We also apply this joined-up approach to sector-level challenges. For instance, our value-chain work on decarbonising power has combined engagement with utilities, regulators, and policymakers to endeavour to help create the conditions for credible investment in low-carbon capacity (see Building bridges: Mobilising value chains for decarbonisation).6 These interlinked efforts ensure our stewardship can influence not just company-level delivery, but also the broader market and policy frameworks that will allow transition plans to succeed, and ultimately real-world outcomes.

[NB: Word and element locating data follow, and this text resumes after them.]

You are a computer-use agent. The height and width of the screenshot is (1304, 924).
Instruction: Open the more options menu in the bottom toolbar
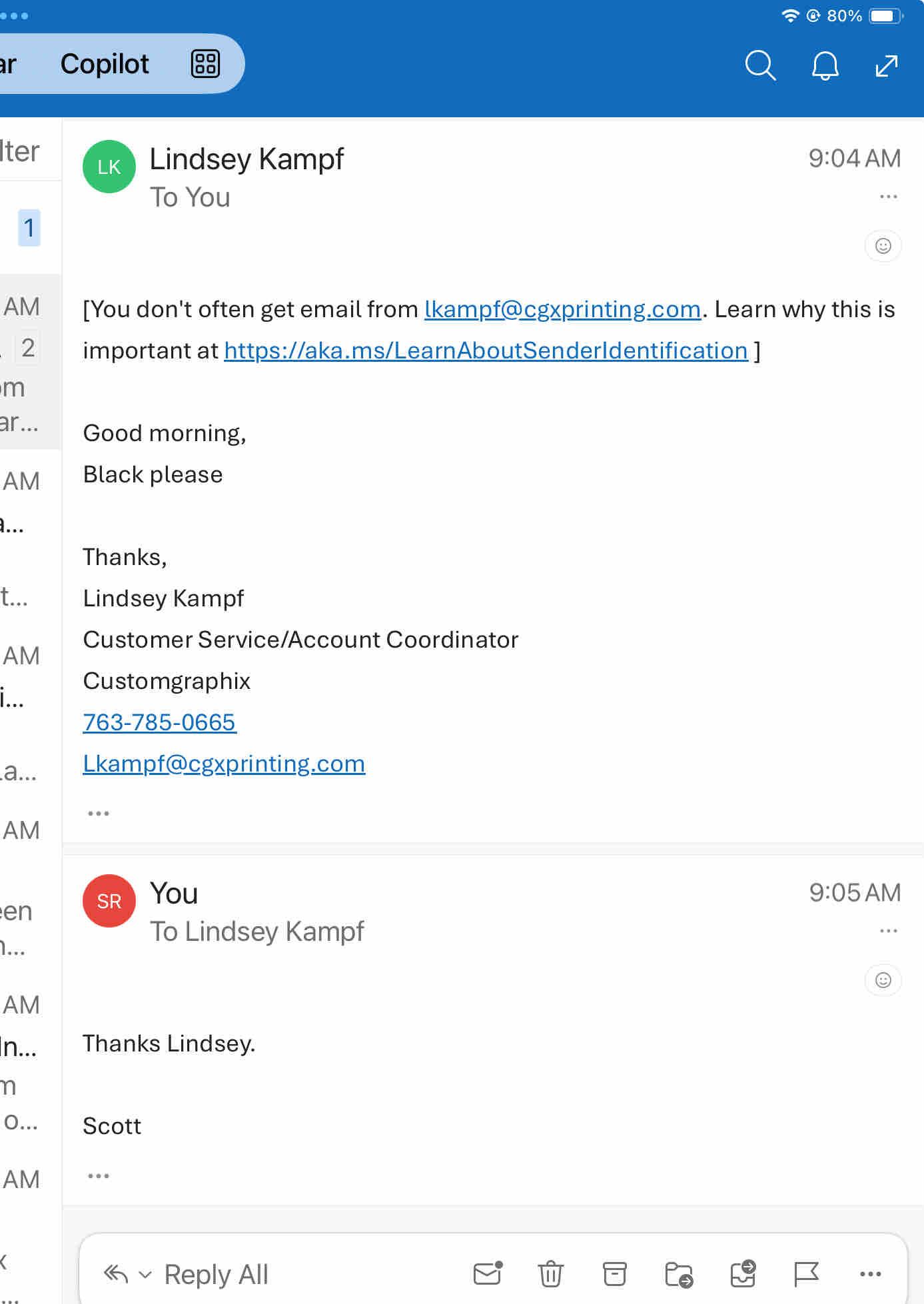[870, 1273]
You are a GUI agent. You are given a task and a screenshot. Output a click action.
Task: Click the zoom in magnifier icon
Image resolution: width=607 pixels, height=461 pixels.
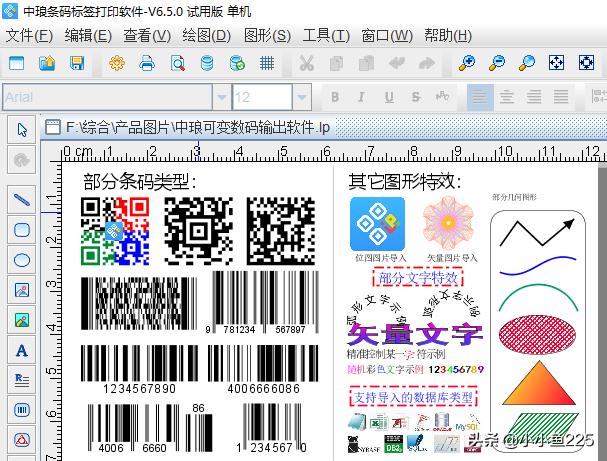click(467, 63)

Where this is already shaping outcomes: Case study

We are already seeing the impact of this approach. In one case, we supported a company with modest formal targets, but a clear, disciplined pivot in capital allocation, scenario planning, and ecosystem influence. This nuance is critical. We are not just asking who is saying the right thing, we are asking who is positioned to deliver resilient, low-carbon operational performance.

Company A: Understanding bottlenecks and enabling policy in the industrial gases sector

In 2024, we engaged with a global industrial-gases company central to decarbonising downstream industries such as steel, cement, and electronics. Our focus went beyond its own targets to the bottlenecks it faces in delivering transition outcomes – and how it is influencing the system around it.

We explored:

  • How climate risks are integrated into R&D and capital planning for hydrogen, carbon capture, and asset electrification
  • Where constraints lie - including regulation or technology readiness
  • How the company is engaging policymakers to address these barriers

By understanding these bottlenecks, we can calibrate expectations and use our influence – including sovereign engagement and public advocacy – to help close the gaps. This reinforced our view that credible transition planning requires transparency on obstacles, adaptability in strategy, and active participation in shaping enabling conditions. In this light, we have continued our constructive engagement in 2025.

Conclusion

The transition will be uneven, but companies must prepare, adapt, and lead where possible. As a result, investors can no longer assess climate strategy in silos. We need to evaluate it in the real-world systems where the transition is happening, and across markets, policies, and supply chains. This requires a nuanced and targeted approach. That is what we mean by taking stewardship “beyond decarbonisation”: it isn’t only about asking tougher questions but helping create the conditions for companies to succeed by aligning expectations, capital, and system levers.